# Set task 1
In the audit report excerpt, who oversees the Company’s financial reporting process?
# Set task 2
Copy, word for word, the passage of the audit report excerpt that opens with "Our objectives are" and closes with "includes our opinion.".

The Company’s Board of Directors are also responsible for
overseeing the Company’s financial reporting process.

Auditor’s Responsibilities for the Audit of the
Financial Statements

Our objectives are to obtain reasonable assurance about
whether the financial statements as a whole are free from
material misstatement, whether due to fraud or error,
and to issue an auditor’s report that includes our opinion.
Reasonable assurance is a high level of assurance, but is
not a guarantee that an audit conducted in accordance
with SAs will always detect a material misstatement when
it exists. Misstatements can arise from fraud or error and
are considered material if, individually or in the aggregate,
they could reasonably be expected to influence the
economic decisions of users taken on the basis of these
financial statements.

As part of an audit in accordance with SAs, we exercise
professional judgment and maintain professional skepticism
throughout the audit. We also:

• Identify and assess the risks of material misstatement of
the financial statements, whether due to fraud or error,
design and perform audit procedures responsive to
those risks, and obtain audit evidence that is sufficient
and appropriate to provide a basis for our opinion.

# Data provided
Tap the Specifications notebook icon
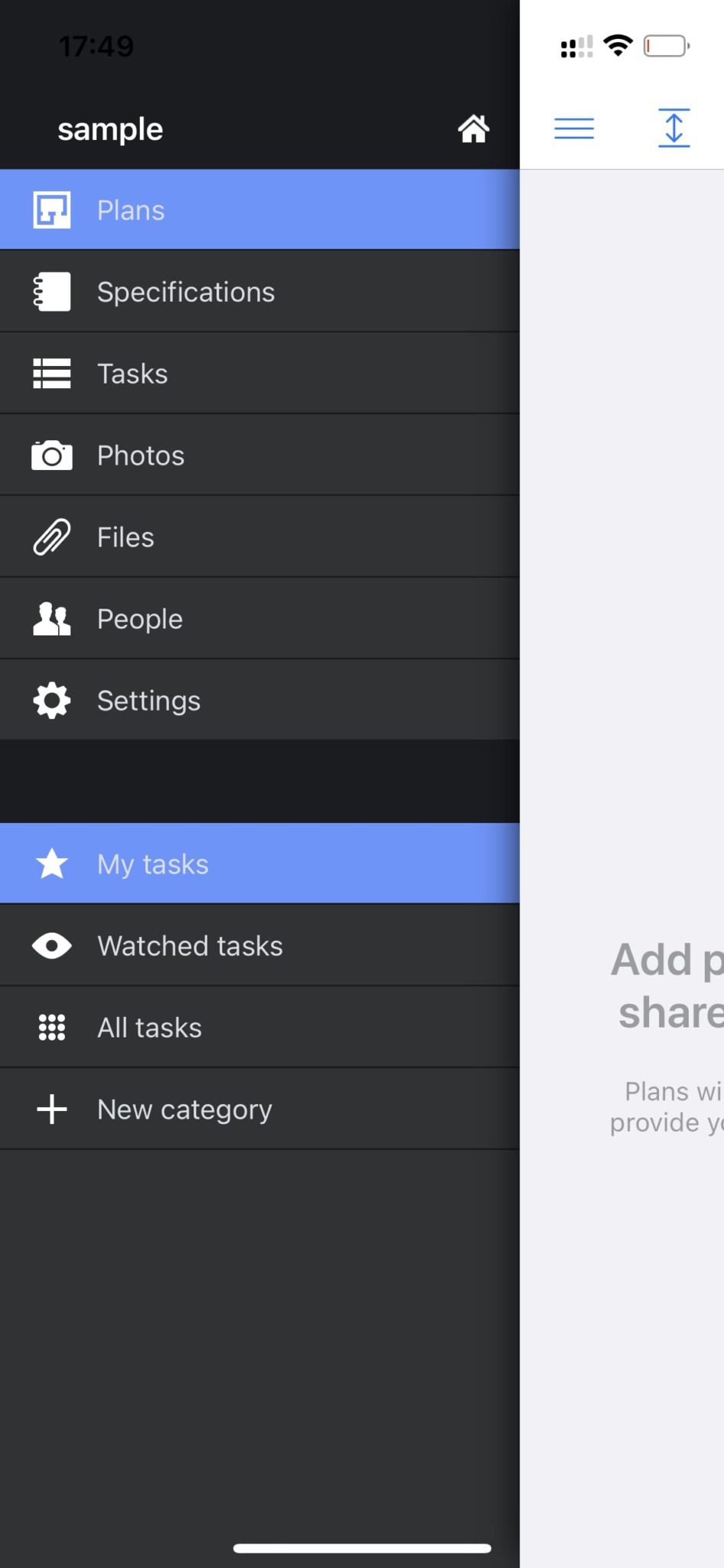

# Expected answer 1
The Company’s Board of Directors.

# Expected answer 2
Our objectives are to obtain reasonable assurance about
whether the financial statements as a whole are free from
material misstatement, whether due to fraud or error,
and to issue an auditor’s report that includes our opinion.